(Task directions):
Pick out and copy every line of the rows below that contains the string "size". Case counts.
--- --- ---
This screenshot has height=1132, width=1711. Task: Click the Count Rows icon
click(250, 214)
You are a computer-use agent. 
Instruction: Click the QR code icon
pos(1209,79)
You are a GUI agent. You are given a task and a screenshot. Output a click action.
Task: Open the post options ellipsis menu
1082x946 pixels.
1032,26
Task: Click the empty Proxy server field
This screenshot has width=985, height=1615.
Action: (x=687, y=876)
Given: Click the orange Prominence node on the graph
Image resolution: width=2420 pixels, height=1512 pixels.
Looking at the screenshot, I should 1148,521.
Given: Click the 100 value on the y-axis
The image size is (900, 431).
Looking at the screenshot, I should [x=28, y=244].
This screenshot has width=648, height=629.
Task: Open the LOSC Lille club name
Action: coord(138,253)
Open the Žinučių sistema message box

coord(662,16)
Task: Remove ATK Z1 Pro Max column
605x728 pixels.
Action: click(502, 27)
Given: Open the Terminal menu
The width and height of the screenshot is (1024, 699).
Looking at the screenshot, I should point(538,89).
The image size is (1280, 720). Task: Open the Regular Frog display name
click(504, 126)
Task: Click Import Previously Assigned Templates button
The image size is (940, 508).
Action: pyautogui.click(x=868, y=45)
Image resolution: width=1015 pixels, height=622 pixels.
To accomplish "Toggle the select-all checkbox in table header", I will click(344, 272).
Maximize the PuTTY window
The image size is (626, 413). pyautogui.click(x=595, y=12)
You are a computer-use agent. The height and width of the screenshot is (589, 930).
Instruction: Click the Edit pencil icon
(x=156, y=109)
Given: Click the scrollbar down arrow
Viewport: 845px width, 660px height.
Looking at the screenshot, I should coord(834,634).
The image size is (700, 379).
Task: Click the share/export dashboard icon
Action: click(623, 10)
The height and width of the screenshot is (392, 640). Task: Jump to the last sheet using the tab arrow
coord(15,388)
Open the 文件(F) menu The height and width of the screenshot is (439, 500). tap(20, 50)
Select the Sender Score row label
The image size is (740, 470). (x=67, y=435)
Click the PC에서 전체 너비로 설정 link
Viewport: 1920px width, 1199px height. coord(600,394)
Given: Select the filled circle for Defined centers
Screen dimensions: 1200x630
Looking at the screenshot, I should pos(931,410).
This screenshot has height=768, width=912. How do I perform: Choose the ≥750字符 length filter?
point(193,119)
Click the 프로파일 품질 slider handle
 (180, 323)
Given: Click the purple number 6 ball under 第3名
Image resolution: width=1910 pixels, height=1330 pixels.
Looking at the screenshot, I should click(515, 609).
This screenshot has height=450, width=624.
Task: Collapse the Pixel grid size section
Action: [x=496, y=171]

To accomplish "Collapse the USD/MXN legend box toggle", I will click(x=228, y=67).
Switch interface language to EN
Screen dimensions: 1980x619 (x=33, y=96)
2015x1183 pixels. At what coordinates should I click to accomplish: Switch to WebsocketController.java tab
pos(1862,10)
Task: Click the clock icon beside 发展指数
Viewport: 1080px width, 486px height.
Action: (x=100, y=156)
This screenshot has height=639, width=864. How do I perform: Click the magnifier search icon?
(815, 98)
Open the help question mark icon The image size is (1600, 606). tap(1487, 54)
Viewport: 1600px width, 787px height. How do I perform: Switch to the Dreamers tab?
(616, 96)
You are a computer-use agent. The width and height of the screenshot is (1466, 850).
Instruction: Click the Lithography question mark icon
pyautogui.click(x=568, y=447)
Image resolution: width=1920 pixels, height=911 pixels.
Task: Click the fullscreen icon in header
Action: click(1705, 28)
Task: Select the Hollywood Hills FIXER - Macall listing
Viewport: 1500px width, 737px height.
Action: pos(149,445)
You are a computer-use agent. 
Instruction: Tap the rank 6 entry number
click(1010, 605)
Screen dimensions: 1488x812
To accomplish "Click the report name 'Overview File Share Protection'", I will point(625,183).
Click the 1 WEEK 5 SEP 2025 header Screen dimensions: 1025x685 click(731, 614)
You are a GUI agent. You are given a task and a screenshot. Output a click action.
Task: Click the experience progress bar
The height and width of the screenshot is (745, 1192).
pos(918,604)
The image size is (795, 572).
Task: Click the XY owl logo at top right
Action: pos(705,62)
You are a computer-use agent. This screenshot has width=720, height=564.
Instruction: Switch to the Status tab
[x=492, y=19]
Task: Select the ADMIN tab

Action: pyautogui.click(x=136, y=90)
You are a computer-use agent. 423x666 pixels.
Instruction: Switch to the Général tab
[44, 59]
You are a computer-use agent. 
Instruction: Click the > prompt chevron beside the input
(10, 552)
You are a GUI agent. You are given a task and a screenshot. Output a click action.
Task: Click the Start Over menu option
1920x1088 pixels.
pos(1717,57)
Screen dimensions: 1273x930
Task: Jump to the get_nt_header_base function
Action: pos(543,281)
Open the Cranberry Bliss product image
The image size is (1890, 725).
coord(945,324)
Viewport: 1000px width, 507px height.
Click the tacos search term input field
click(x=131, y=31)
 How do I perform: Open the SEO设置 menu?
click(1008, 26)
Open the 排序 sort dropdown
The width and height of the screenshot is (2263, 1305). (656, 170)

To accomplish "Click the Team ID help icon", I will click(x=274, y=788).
--- --- ---
(Full output):
The image size is (900, 431).
The image size is (1280, 720). Task: Open the Regular Frog display name
The image size is (940, 508).
The image size is (626, 413). pyautogui.click(x=595, y=12)
The image size is (700, 379).
The image size is (740, 470). (x=67, y=435)
Task: Collapse the Pixel grid size section
Open the help question mark icon The image size is (1600, 606). tap(1487, 54)
The image size is (795, 572).
The image size is (1890, 725).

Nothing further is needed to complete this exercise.